Exercise brief.
Read the lines of the data below and retrieve those with "will".

Material provided.

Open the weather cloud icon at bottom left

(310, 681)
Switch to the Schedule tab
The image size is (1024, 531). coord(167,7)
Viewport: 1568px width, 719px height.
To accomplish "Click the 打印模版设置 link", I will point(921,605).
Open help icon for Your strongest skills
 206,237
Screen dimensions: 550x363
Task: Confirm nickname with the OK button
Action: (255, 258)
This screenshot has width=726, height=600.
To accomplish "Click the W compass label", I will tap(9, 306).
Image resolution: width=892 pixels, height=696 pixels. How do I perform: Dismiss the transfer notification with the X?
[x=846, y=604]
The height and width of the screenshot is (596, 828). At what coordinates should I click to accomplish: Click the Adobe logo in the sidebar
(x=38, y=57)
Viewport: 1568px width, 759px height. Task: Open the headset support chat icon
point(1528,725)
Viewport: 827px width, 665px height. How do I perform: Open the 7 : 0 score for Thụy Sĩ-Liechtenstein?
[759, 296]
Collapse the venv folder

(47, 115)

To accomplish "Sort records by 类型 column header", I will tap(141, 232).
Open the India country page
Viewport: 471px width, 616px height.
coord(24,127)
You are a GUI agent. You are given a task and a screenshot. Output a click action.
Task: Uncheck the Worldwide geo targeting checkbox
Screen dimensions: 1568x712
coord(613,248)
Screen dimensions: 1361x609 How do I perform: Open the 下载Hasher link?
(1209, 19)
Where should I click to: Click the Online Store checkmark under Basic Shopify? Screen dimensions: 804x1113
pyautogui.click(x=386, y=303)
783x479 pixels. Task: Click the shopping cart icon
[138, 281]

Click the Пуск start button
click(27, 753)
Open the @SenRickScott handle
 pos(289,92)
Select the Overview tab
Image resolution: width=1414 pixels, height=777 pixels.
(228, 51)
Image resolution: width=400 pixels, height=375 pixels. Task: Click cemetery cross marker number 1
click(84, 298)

Answer box.
To accomplish "Click the 打印模版设置 link", I will point(921,605).
To accomplish "Click the W compass label", I will tap(9, 306).
To accomplish "Sort records by 类型 column header", I will tap(141, 232).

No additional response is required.